I have more bubble puns in me, but why go on?
Previously: Kristeen Young wore a dress of bubbles in 2007. Lady Gaga wore a similar dress of bubbles in 2009. I posted on the strange sadness one feels when someone famous does the same thing as someone you like.
Recently: Another discussion started along Young’s fans, partly because Gaga wore another, much less similar, dress of bubbles. The cruelties of appropriation were discussed. Hussein Chalayan’s similar/earlier creation was cited (again). It was pointed out that nobody outside the room cared. I dug up a New York Times blurb on Gaga’s bubbles, which was annoying on a whole different level -tried to implicate Gaga for copying high fashion; ended up implicating DIY culture- but in the end, was making the same argument as me: no matter where she took it from, she’s famous, she’s comely, it’s hers now, and that chafes.
At this point, Young jumped in via proxy, with a series of remarks which abashed and touched me, and which I’d like to quote:
the NY Times is bashing gaga because they say her dress is a rip off of a Hussein Chalayan (designer) dress. I’ve seen this dress and yes Gaga’s is exactly like it. My dress was inspired by and Abbott and Costello movie, Abbott and Costello go to Mars. I’ll explain if you want. You’ll notice that my dress is an actual dress and Gaga’s and Chalayan’s are bubbles over a leotard. Mine also has an X over the right breast with dots of blood…and a hoop over the right shoulder…..a reference to Amazon warriors who cut off their right breast so they could shoot arrows better.. In the Abbott and Costello movie (a favourite of mine when I was a child)…..Abbott and Costello try to go to Mars but end up on Venus where it is inhabited by Amazon women. They have a truth machine (a lie detector) there where they make men hold a bubble and if the man is lying (when asked a question) the bubble bursts. THIS was the inspiration for my dress. I actually said something about this, on stage, when I started wearing the dress.

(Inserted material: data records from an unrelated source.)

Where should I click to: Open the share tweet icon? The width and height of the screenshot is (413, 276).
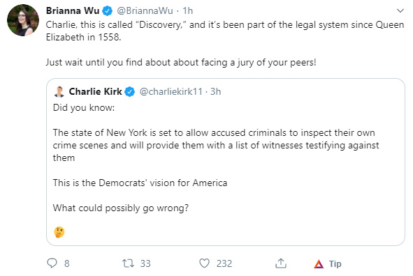coord(281,263)
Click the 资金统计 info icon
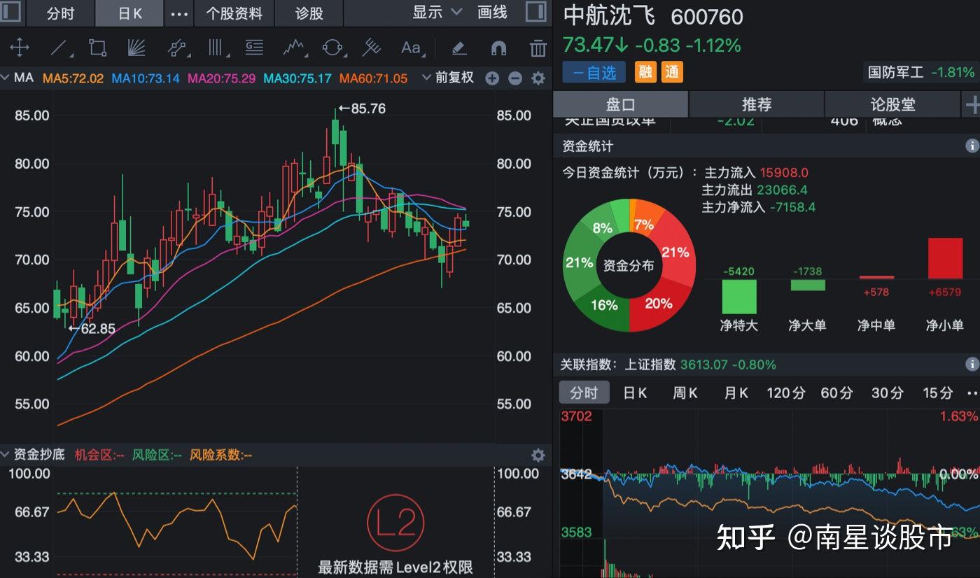The height and width of the screenshot is (578, 980). [x=972, y=146]
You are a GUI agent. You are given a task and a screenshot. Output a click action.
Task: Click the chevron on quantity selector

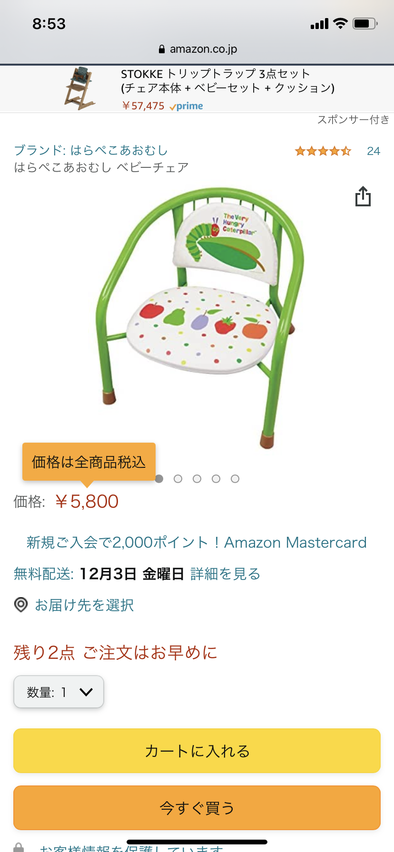[86, 692]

Having said this, I think it is perfectly fine for artists (who aren’t clothes designers) to take ideas from clothing designers…..and re-work them. That’s what art and culture is about…..AND clothing designers are putting their designs “out there” to influence how people dress. BUT, I do not think it’s ok for well known artists to copy lesser known artists in their own field. I know there is a vampire tradition in RnR. But, it’s sickening…..and usually leaves the lesser known to have nothing but a heroin problem. If the internet is here for the whole world to know INFORMATION…..fine, let the vampirism live on…..but, just let it be known where they are getting their food.
I know, I know…..it’s JUST a dress. But, it’s not, you see. I spend a lot of time (and what little money I have) making music AND my outfits. It’s part of who I am…..my identity…..my creativity. When someone comes along, and is more known, and claims it as HER identity…..even for the moment……it’s gutting. She has the money and team behind her to consume and consume…and shout it from the mountaintops. I obviously don’t. And NOW, who am I? If I continue in the same vein I have been (for quite some time) will people say I am copying HER and dismiss me? See, it’s much more than a dress. And by the way, I don’t think it’s HER who is copying…..I think it’s stylists searching the internet for ideas…..I’ve encountered this before.
So. Forgive me for another bubble-post, but that really got to me. Fame tends to reduce us to our position relative to the very famous. We are expected to accept this, and indeed we are often greeted negatively if we don’t, but it’s actually pretty terrible. That’s why, in the end, I have to respect the culture of celebrity mockery which I’ve written against in the past; it’s just a pity that it so often manifests as thinly-disguised mockery of anyone different from ourselves.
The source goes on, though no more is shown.